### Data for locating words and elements
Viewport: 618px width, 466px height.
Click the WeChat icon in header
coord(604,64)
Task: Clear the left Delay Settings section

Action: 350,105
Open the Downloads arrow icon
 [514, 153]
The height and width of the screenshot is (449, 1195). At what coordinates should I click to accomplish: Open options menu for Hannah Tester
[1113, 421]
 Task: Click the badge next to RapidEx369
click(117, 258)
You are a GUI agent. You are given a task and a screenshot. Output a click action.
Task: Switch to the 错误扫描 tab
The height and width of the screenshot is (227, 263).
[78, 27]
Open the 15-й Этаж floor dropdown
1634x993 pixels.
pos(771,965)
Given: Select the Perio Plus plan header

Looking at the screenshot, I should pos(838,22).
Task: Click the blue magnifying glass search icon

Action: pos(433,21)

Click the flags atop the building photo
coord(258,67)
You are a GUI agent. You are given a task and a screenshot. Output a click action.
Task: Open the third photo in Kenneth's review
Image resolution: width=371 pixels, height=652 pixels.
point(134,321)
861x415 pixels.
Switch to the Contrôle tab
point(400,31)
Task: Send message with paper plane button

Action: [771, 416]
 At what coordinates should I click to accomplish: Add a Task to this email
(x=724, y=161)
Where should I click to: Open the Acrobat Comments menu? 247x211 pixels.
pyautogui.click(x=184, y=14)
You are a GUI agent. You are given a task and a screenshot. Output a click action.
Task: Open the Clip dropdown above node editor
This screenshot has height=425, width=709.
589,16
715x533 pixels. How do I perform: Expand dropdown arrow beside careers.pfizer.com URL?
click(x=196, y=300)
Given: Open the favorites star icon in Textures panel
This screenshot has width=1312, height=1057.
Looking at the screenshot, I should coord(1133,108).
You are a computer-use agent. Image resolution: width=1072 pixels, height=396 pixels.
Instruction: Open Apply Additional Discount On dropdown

### Problem
Copy out the lines of the data, unchanged, from the line holding "Given: Select the Perio Plus plan header" through the line holding "coord(258,67)", both included.

### Result of this exercise
Given: Select the Perio Plus plan header

Looking at the screenshot, I should pos(838,22).
Task: Click the blue magnifying glass search icon

Action: pos(433,21)

Click the flags atop the building photo
coord(258,67)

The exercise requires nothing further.